DATA EXCERPTS: Begin
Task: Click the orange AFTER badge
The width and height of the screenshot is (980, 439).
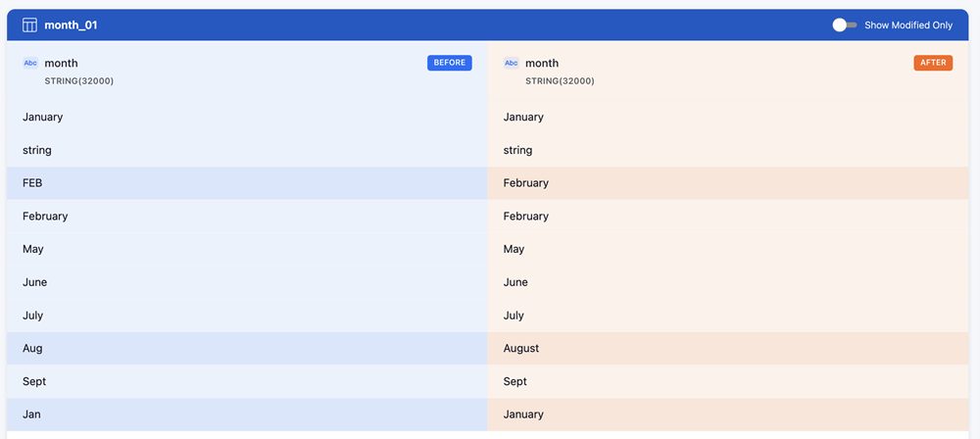Action: pos(933,63)
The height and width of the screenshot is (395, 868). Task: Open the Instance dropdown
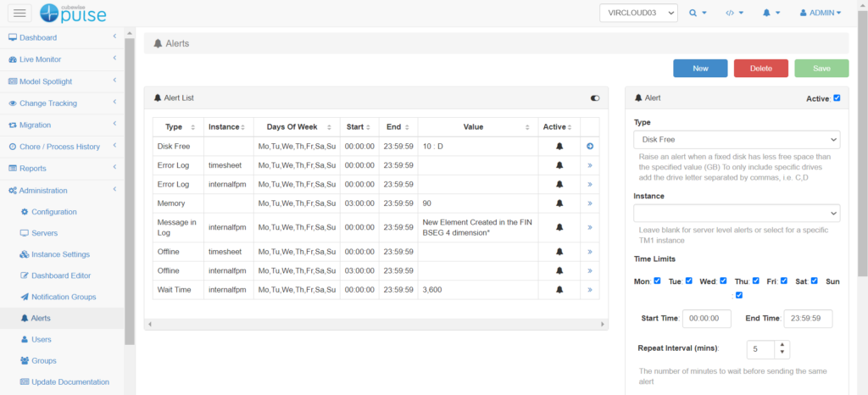(737, 213)

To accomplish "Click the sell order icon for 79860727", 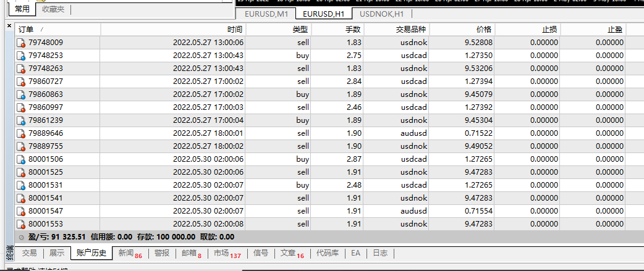I will 21,81.
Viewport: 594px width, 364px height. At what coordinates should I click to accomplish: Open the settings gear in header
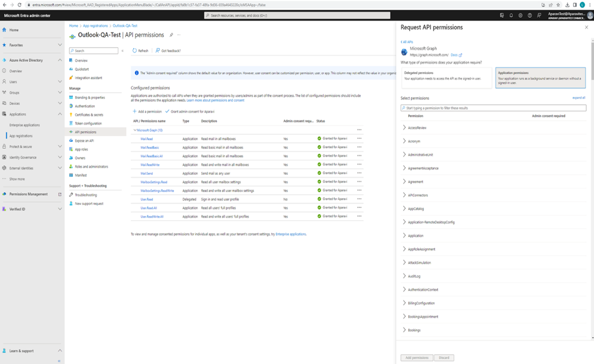520,15
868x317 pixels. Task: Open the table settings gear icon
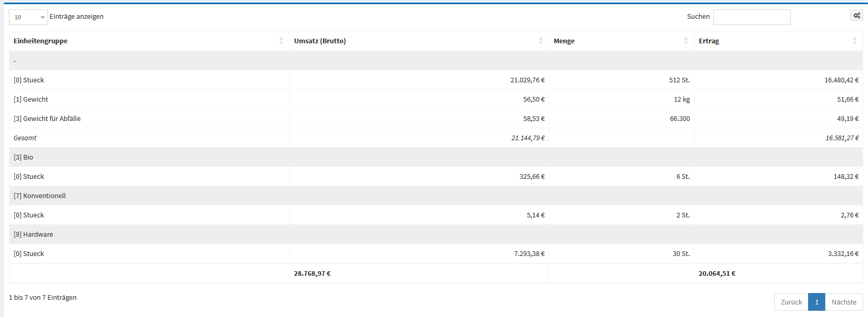click(857, 16)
DATA EXCERPTS: End
:: ASSIGNED TASK ::
Copy exactly the lines from the one containing "868x317 pixels. Task: Open" through the final line of the records above, both included, and leave out any pictures.

:: RESPONSE BELOW ::
868x317 pixels. Task: Open the table settings gear icon
click(857, 16)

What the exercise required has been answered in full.